- Interactive map of Assiano
- Country: Italy
- Region: Lombardy
- Province: Milan
- Comune: Milan
- Zone: 7
- Time zone: UTC+1 (CET)
- • Summer (DST): UTC+2 (CEST)

= Assiano =

Assiano is a rural district ("quartiere") of Milan, Italy, part of the Zone 7 administrative division. It is a border district, at the western end of the city area. Before being annexed to Milan (in 1841), it was an autonomous comune, except for a brief period (1808-1816) when it was included in Cusago.

Although administratively part of Milan, Assiano is quite isolated from the urban area and has maintained its rural character. A distinctive feature of Assiano and nearby rural areas is the presence of several ancient "fontanili", i.e., artificial water springs.

The most important historic building in Assiano is the eponymous cascina (farmhouse), i.e., Cascina Assiano. In the past, the cascina has been the property of several notable Milanese families, including the Agnelli, the Feltrinelli, and the Migliavacca. Until the early 20th century, Cascina Assiano was the main driving force of the economy of the area, on which a number of other activities depended. For example, the local dairy factory "Gambini" was established to process milk produced in Cascina Assiano. Today, Cascina Assiano is publicly owned and abandoned (while the Gambini dairy factory has survived).

==History==
A rural settlement in the area of Assiano has probably existed since Roman times; an ancient Roman plaque with the inscription "AXILIANVM" is exhibited in the Sforza Castle museum, and was reportedly found in "the area of Baggio" (which might actually mean in Assiano, as these two districts have been merged in the past). A place called "Axiliano" is also mentioned in legal documents of the mid-11th century.

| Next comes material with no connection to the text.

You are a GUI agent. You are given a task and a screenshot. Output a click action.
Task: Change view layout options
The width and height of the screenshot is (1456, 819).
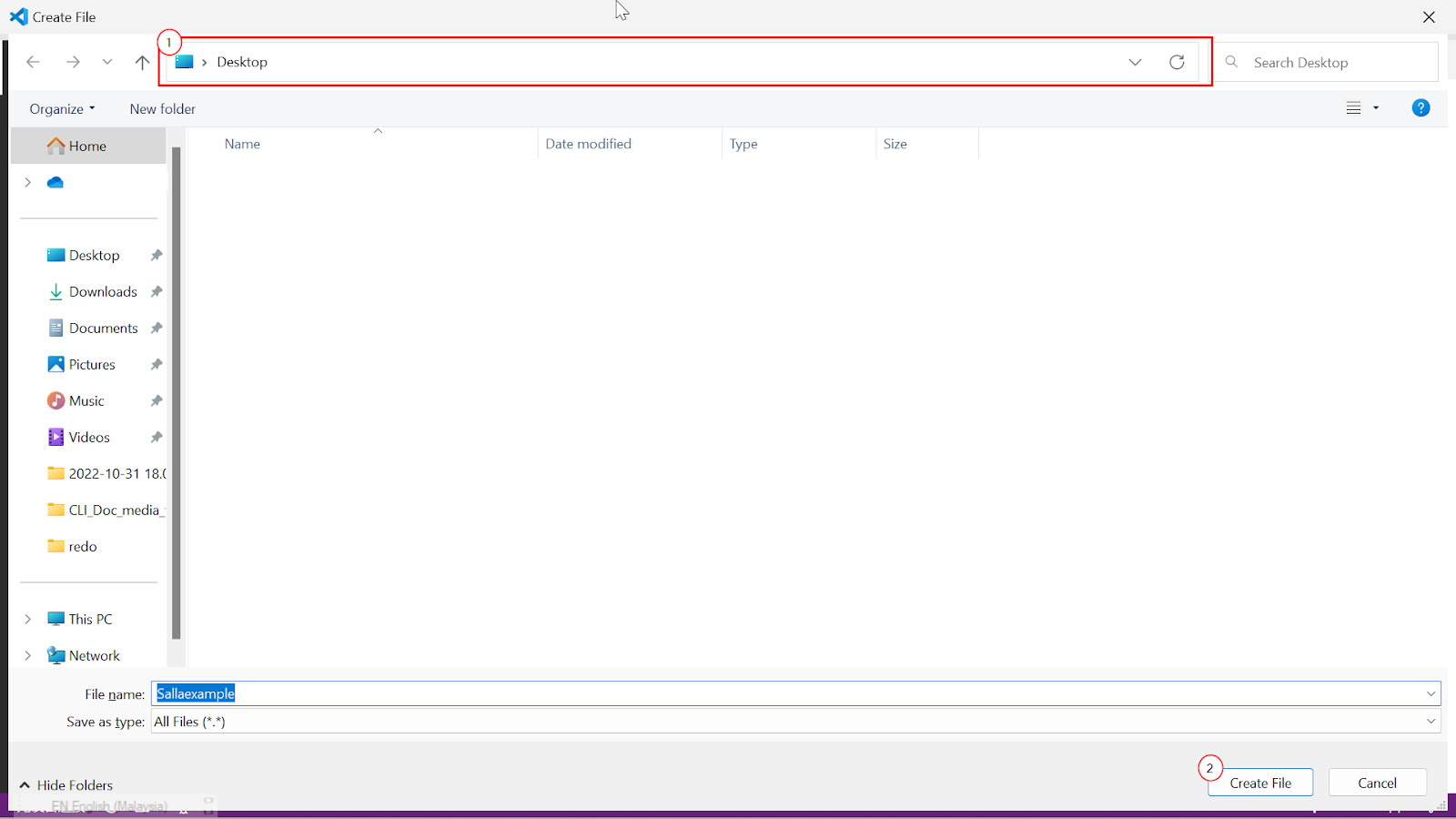tap(1361, 108)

The first specific reference to the "comune of Assiano" is found in administrative documents dating back to the 14th century, where it is referred to as a part of the pieve of Cesano Boscone, named "Asliano". It remained part of the pieve through the 16th, 17th, and 18th century. Under Napoleonic rule, Assiano was annexed to Cusago, but regained its autonomy with the Kingdom of Lombardy–Venetia.

In 1841, Assiano was merged with Muggiano and in 1869, the two were annexed to Baggio. Baggio, in turn, became part of Milan in 1923.